Source data:

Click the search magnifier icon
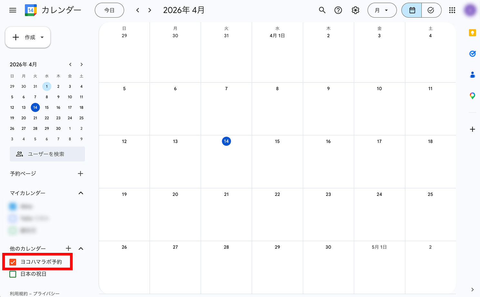Viewport: 480px width, 297px height. 322,10
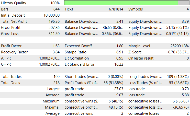Click the OnTester result label
This screenshot has width=190, height=116.
141,58
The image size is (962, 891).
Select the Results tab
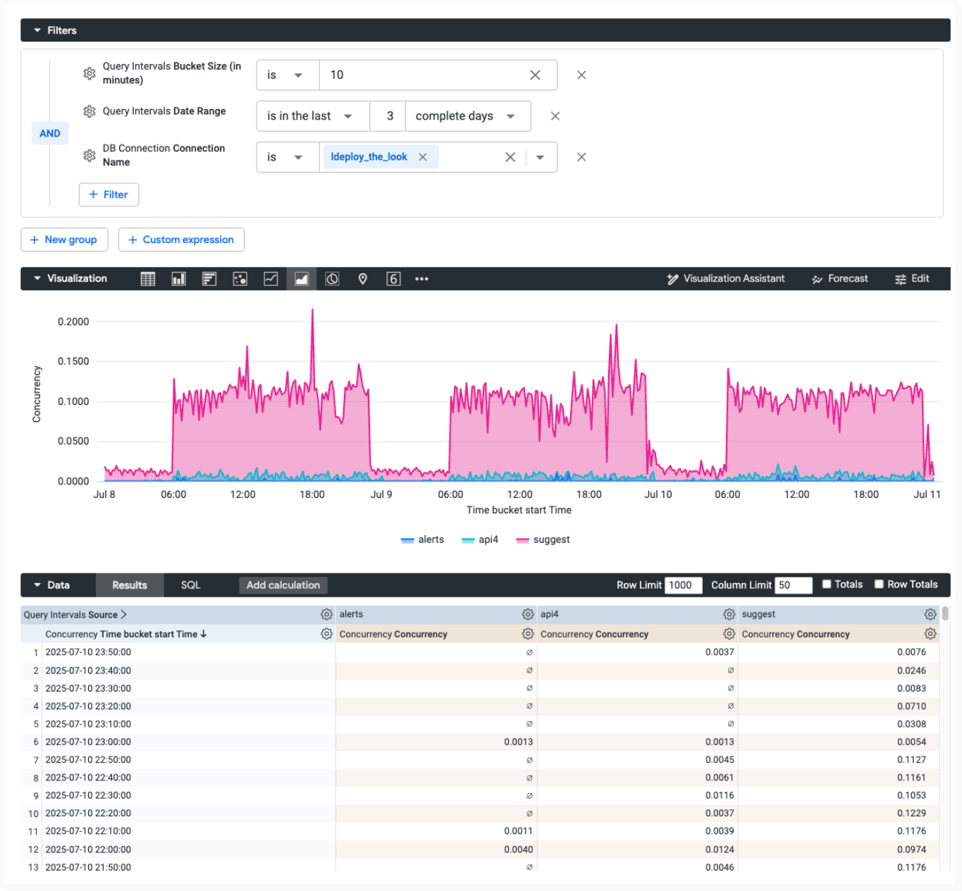(129, 585)
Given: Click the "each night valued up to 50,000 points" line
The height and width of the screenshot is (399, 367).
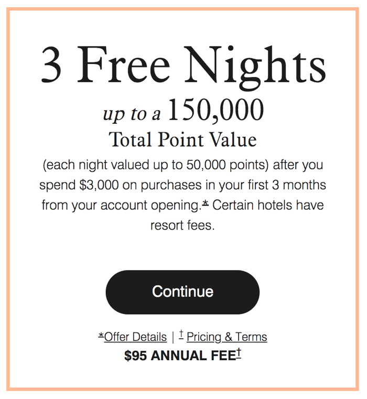Looking at the screenshot, I should (x=156, y=165).
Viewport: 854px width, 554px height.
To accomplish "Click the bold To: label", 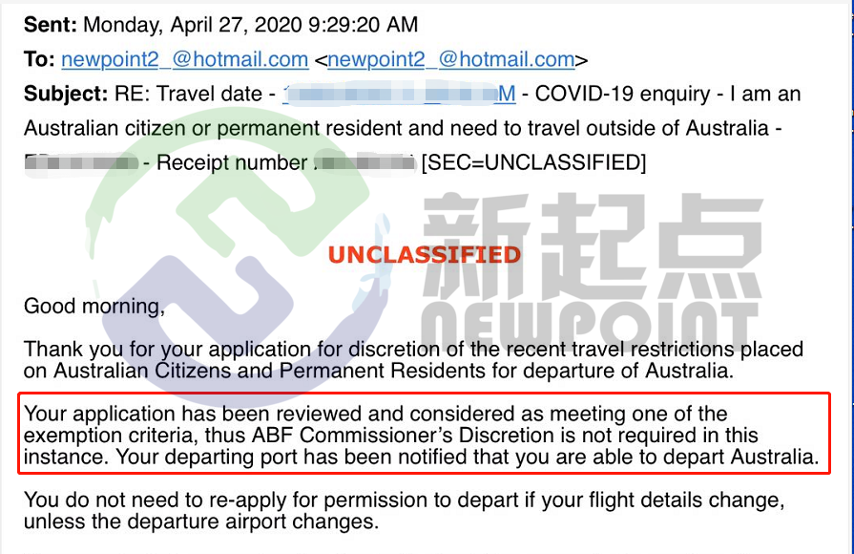I will (x=39, y=59).
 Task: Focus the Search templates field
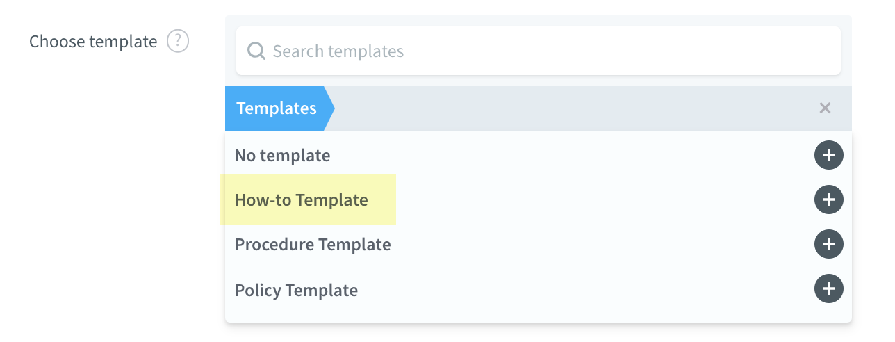pyautogui.click(x=538, y=51)
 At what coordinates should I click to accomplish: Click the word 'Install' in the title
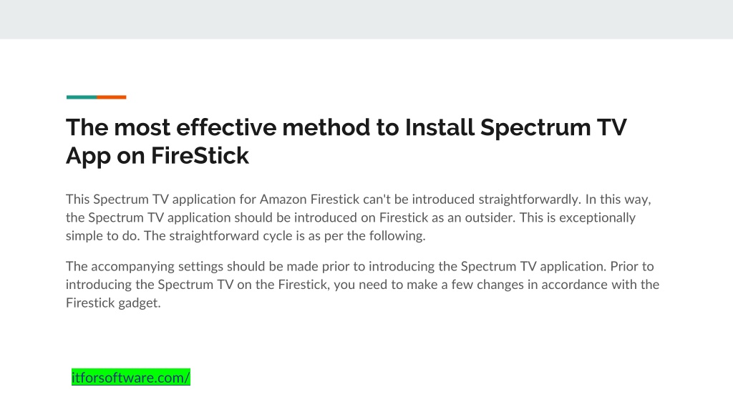tap(440, 127)
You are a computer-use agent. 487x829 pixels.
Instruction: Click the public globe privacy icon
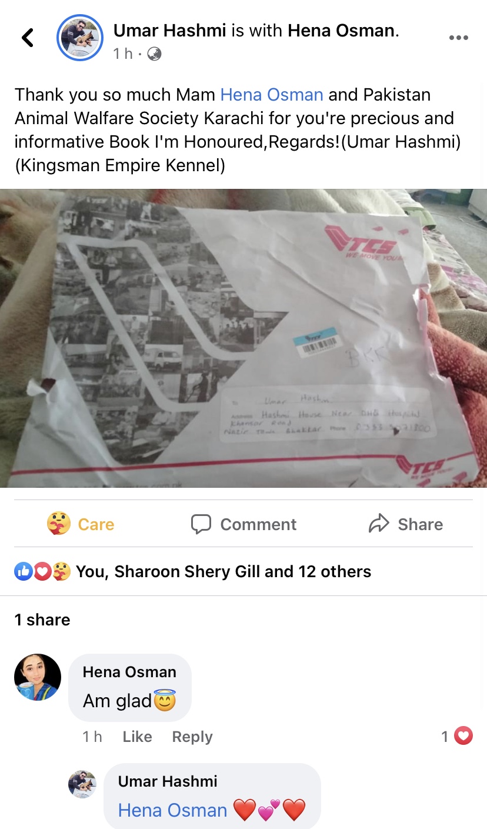(x=154, y=54)
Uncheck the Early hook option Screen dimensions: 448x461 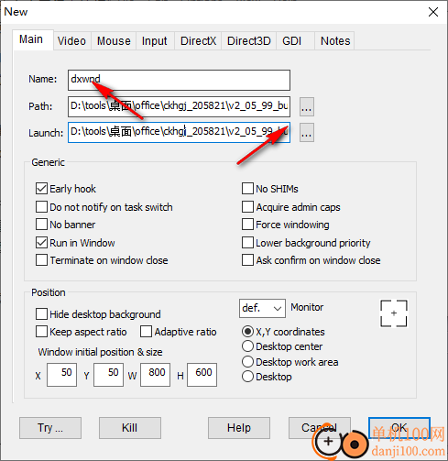tap(41, 189)
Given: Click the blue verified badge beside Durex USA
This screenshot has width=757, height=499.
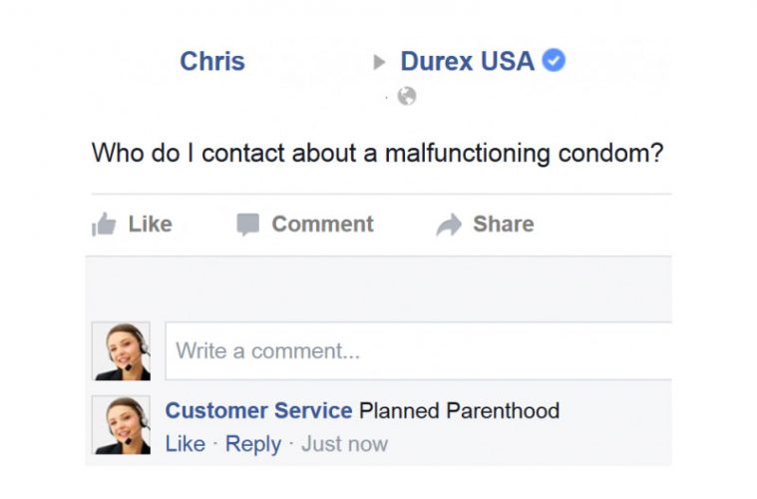Looking at the screenshot, I should 554,61.
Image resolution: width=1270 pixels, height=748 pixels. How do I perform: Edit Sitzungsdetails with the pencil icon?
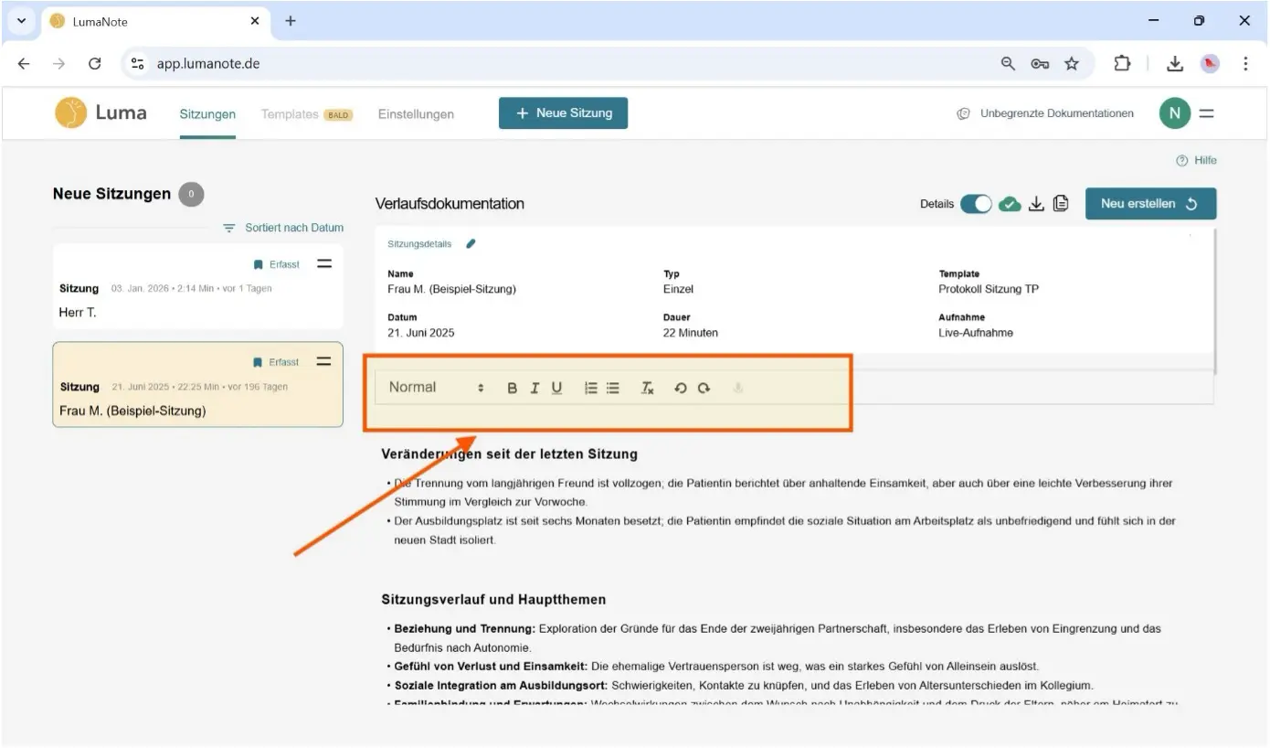[471, 244]
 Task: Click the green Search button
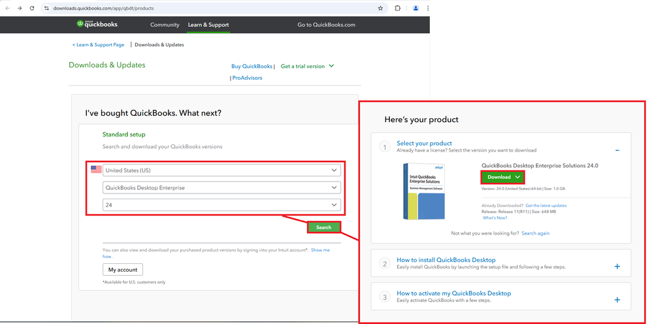tap(324, 227)
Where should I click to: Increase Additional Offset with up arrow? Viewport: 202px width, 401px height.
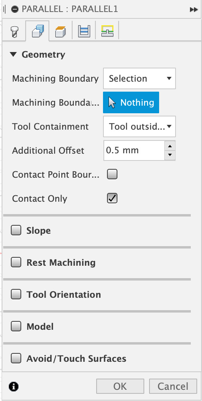pos(170,146)
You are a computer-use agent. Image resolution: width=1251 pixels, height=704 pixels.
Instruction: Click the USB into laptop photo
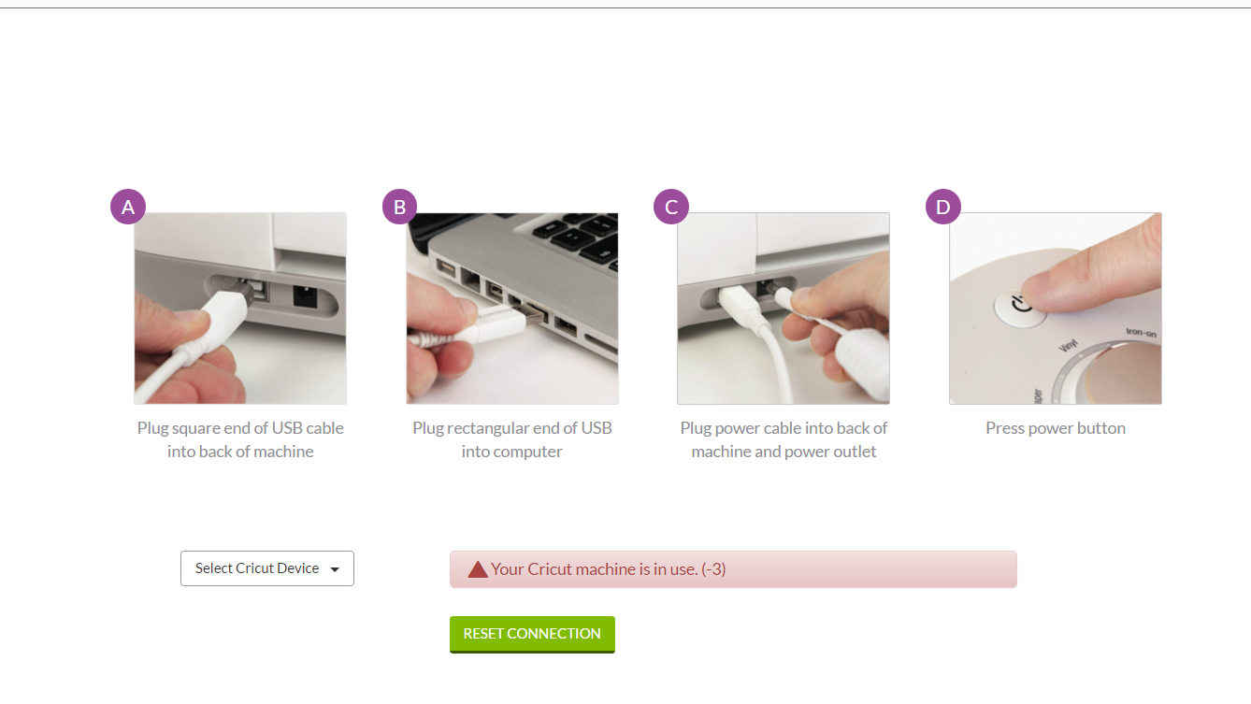[512, 309]
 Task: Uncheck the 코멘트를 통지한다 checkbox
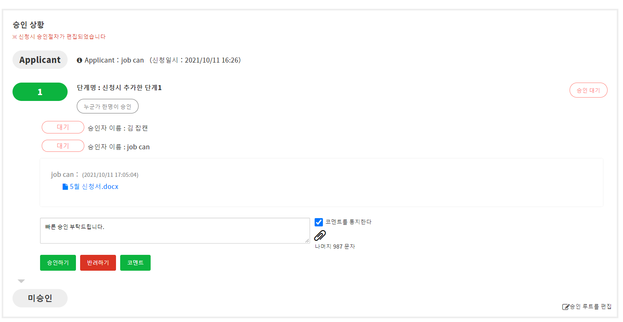click(x=319, y=222)
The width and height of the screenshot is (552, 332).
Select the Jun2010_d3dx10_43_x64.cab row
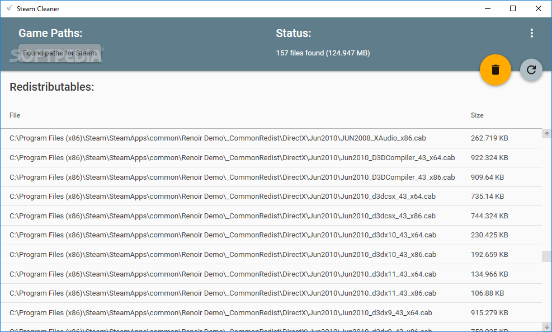224,235
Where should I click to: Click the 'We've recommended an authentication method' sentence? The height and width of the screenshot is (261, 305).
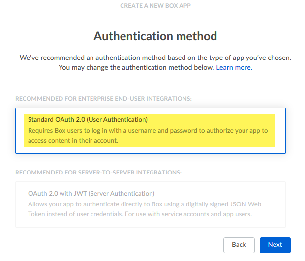tap(155, 58)
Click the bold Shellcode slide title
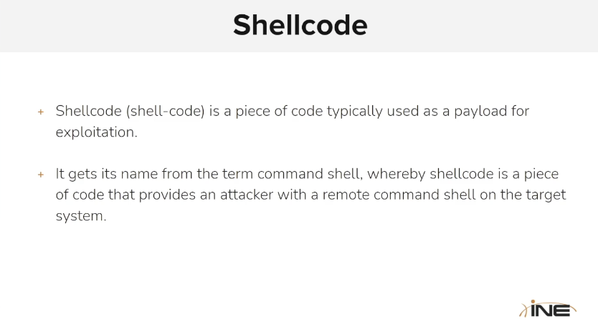Screen dimensions: 598x332 tap(300, 25)
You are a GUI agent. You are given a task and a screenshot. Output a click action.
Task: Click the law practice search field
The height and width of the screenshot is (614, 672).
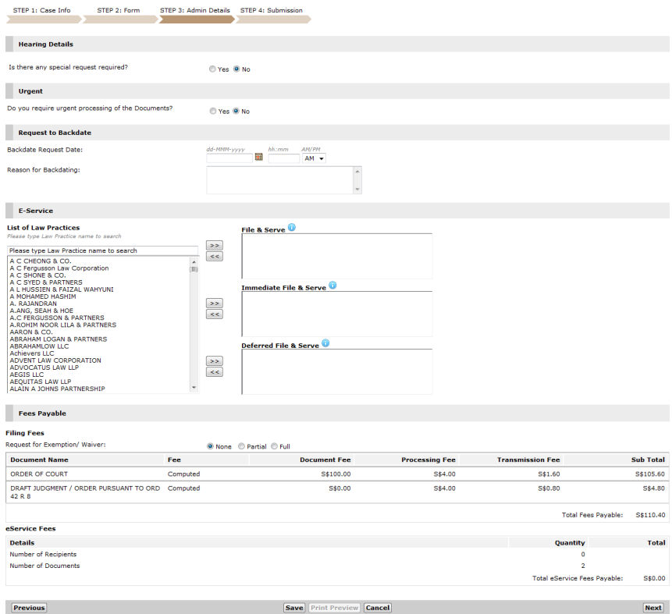coord(103,250)
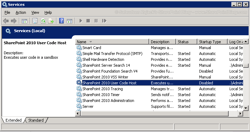Screen dimensions: 250x132
Task: Click the Pause Service toolbar icon
Action: [96, 21]
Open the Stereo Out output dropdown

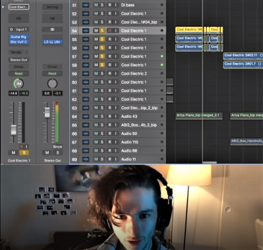pyautogui.click(x=18, y=60)
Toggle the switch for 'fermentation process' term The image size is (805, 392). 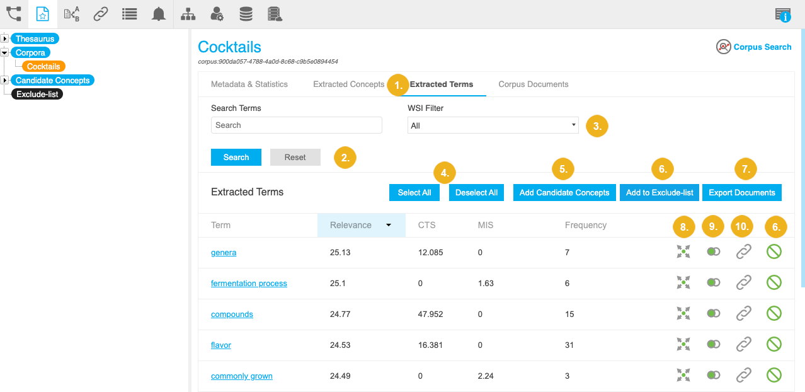point(713,283)
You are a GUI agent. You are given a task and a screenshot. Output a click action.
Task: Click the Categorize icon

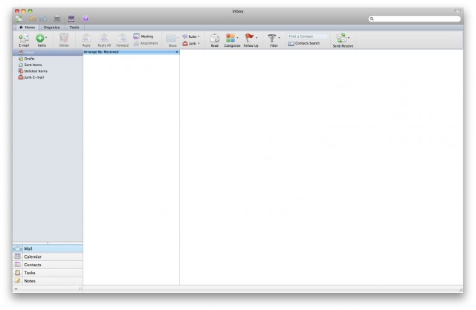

Work task: Return only the lines of the records in which the string "computer" appears.

Finished exercise:
You are a computer-use agent. 487x829 pixels.
You are a computer-use agent. Image resolution: width=1251 pixels, height=704 pixels.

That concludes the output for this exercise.